• EXERCISE
Within the listing, how many lines hold the word "Birding"? Give the number by itself.

....

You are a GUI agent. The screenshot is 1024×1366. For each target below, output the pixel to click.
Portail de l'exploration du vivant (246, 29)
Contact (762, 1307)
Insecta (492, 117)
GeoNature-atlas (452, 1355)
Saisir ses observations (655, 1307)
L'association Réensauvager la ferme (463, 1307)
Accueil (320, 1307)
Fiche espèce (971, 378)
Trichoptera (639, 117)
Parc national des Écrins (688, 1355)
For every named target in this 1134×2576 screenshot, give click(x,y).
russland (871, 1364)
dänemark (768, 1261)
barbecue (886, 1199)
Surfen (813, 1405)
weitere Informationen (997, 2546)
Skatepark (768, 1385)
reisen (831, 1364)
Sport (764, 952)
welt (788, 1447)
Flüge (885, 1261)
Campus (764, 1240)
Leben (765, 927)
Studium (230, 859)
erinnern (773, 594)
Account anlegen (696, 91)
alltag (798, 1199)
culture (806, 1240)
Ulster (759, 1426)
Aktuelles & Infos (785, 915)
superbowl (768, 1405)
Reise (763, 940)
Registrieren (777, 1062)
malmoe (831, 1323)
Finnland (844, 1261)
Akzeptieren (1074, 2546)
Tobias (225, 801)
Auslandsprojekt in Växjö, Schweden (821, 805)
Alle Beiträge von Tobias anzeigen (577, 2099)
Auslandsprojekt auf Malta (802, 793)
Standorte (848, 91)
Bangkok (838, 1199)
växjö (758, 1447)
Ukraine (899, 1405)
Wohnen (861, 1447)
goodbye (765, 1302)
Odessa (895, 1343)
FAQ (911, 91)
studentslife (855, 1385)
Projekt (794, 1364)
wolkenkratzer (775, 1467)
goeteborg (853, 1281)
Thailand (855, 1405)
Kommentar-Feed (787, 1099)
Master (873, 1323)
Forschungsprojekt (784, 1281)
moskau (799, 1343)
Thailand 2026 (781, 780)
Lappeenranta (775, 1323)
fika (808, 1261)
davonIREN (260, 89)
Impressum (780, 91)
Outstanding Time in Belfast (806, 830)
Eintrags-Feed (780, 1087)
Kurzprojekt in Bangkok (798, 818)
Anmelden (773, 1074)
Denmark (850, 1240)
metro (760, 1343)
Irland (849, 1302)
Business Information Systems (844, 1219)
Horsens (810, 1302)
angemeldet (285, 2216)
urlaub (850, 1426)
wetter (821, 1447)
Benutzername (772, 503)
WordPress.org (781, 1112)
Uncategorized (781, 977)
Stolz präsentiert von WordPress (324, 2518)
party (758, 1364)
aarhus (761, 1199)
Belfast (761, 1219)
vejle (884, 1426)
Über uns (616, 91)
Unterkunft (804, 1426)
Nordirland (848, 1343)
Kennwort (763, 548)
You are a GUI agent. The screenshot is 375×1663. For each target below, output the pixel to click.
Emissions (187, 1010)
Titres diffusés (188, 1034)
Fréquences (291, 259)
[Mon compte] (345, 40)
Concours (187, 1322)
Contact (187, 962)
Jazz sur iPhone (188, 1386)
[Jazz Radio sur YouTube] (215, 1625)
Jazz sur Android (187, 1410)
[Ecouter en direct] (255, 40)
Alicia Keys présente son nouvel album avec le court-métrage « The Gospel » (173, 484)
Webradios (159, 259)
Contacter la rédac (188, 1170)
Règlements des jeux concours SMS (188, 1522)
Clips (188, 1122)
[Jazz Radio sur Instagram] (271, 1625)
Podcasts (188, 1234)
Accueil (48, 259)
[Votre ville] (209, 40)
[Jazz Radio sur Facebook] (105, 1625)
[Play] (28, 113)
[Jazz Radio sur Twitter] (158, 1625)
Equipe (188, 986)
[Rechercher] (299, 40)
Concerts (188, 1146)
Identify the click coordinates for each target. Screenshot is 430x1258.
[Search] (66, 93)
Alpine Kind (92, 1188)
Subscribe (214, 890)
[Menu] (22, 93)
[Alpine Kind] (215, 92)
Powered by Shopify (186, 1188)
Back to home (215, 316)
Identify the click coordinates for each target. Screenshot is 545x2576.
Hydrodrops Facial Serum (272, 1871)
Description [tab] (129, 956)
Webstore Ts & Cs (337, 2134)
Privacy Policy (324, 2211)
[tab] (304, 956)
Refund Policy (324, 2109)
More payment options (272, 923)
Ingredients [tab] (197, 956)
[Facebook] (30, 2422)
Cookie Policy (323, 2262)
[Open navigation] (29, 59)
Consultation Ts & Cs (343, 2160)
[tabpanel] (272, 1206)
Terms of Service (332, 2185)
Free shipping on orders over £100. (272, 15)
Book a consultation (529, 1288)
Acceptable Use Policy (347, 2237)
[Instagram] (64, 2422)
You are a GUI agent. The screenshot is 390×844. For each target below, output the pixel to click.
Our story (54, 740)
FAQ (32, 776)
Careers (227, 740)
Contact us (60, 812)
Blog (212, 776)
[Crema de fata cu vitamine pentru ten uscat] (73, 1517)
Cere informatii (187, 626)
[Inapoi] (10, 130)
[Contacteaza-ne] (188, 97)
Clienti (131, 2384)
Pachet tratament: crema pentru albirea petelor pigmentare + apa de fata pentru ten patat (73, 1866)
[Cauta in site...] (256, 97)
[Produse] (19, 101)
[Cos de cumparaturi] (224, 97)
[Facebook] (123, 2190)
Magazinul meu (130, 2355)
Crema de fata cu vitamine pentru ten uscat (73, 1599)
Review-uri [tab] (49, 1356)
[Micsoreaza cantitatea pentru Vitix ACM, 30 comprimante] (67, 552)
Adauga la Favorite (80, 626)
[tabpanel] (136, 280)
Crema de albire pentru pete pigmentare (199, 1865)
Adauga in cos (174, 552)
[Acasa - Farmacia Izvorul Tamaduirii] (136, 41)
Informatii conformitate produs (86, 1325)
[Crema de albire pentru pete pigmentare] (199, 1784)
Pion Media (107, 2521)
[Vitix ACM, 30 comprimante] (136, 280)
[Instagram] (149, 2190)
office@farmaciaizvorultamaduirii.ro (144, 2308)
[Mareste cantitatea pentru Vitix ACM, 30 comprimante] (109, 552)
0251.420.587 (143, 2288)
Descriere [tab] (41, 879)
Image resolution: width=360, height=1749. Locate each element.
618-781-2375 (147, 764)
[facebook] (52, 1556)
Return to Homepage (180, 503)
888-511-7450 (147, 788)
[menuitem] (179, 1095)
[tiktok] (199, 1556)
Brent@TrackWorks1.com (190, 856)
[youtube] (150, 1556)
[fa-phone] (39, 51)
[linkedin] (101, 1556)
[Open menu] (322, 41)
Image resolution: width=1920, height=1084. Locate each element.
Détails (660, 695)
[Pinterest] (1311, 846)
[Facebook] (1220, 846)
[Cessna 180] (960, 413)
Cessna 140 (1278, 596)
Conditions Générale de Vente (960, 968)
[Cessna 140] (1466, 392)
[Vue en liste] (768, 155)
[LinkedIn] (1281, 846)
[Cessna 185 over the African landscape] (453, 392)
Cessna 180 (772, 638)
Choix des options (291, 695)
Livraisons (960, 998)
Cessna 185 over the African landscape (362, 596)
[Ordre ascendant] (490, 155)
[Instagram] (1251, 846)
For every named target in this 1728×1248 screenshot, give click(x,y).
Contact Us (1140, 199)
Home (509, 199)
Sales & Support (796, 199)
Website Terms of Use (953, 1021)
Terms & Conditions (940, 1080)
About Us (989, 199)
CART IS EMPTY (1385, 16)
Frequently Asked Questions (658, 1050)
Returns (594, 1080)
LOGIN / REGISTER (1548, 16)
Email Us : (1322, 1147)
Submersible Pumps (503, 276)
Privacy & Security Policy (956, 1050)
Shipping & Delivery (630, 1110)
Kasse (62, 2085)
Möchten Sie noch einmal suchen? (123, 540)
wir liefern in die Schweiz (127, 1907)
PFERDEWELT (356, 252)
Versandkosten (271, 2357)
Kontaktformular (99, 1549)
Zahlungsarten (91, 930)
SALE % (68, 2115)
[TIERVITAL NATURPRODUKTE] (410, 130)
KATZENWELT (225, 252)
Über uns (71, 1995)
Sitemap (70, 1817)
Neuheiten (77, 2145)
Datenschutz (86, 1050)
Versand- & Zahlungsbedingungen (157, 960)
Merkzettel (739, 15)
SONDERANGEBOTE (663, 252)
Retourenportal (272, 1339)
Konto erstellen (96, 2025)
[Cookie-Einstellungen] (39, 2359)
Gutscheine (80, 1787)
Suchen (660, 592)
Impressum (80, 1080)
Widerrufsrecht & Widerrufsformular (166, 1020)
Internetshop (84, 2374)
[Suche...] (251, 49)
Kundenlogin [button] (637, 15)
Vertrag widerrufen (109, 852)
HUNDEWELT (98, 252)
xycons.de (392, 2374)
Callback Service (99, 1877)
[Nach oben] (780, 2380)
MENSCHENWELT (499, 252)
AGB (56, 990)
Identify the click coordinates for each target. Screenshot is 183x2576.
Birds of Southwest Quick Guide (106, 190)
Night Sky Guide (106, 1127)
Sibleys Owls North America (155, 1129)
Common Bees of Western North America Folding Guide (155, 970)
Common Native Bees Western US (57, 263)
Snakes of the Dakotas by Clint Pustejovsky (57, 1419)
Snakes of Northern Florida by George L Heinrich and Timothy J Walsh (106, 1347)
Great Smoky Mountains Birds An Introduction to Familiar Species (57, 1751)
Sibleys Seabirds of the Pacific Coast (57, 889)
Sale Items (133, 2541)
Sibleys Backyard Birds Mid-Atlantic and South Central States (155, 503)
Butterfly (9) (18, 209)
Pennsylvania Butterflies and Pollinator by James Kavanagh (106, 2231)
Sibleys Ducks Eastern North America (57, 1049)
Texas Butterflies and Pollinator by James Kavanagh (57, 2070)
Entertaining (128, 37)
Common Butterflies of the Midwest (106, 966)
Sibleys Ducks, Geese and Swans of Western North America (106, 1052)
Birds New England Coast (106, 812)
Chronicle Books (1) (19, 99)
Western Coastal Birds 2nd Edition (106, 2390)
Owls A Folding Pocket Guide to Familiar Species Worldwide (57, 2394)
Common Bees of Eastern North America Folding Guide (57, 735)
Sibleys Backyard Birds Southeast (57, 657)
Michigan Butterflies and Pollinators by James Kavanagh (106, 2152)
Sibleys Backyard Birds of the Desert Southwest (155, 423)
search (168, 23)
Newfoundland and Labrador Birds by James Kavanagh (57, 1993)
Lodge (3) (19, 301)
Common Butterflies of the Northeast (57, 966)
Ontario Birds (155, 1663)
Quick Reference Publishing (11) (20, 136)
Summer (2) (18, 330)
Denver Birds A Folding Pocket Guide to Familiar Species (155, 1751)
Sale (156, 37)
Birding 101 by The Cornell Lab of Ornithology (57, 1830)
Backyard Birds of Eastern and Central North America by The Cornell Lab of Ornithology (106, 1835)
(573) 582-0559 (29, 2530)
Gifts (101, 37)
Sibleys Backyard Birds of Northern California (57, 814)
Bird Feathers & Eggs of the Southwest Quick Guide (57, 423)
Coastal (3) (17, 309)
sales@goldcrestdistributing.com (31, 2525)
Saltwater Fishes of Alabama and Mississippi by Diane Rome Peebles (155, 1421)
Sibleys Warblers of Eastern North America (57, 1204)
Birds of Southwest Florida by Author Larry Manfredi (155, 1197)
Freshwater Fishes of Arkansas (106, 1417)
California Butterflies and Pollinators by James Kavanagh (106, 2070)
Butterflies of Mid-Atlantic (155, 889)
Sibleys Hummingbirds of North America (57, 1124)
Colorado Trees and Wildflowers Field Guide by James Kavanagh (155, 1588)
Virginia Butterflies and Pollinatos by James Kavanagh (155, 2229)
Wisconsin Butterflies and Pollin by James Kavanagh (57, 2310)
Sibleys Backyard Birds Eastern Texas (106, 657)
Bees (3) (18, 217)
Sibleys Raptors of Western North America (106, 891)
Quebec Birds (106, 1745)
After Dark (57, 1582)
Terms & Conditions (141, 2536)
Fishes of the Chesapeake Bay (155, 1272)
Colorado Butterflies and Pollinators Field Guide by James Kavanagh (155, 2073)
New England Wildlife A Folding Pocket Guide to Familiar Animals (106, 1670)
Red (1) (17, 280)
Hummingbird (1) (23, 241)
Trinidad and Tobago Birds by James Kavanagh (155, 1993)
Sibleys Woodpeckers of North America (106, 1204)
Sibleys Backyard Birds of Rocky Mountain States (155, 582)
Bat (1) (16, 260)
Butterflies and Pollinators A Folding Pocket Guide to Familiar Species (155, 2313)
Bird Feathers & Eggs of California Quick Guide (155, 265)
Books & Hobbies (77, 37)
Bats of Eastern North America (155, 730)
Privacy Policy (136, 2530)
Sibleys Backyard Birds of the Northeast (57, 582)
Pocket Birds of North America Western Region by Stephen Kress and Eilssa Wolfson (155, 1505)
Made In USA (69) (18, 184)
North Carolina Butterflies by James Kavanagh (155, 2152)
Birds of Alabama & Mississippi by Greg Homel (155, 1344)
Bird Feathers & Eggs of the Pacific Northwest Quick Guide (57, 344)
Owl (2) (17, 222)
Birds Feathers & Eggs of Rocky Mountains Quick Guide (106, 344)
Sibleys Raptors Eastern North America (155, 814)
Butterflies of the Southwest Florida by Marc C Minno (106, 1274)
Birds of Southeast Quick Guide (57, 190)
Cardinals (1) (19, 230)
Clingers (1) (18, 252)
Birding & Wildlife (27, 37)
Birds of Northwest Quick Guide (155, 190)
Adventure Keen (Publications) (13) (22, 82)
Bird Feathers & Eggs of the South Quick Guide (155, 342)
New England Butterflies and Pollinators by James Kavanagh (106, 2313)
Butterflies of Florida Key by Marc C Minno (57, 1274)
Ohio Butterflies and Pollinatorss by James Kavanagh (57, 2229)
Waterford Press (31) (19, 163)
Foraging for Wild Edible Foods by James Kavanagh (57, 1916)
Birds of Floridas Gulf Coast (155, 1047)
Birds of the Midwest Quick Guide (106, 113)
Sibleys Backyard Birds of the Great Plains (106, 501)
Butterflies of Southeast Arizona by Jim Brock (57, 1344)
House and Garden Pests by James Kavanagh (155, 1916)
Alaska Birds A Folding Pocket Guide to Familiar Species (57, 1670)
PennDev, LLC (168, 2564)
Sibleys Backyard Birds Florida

....

• TASK OUTPUT
2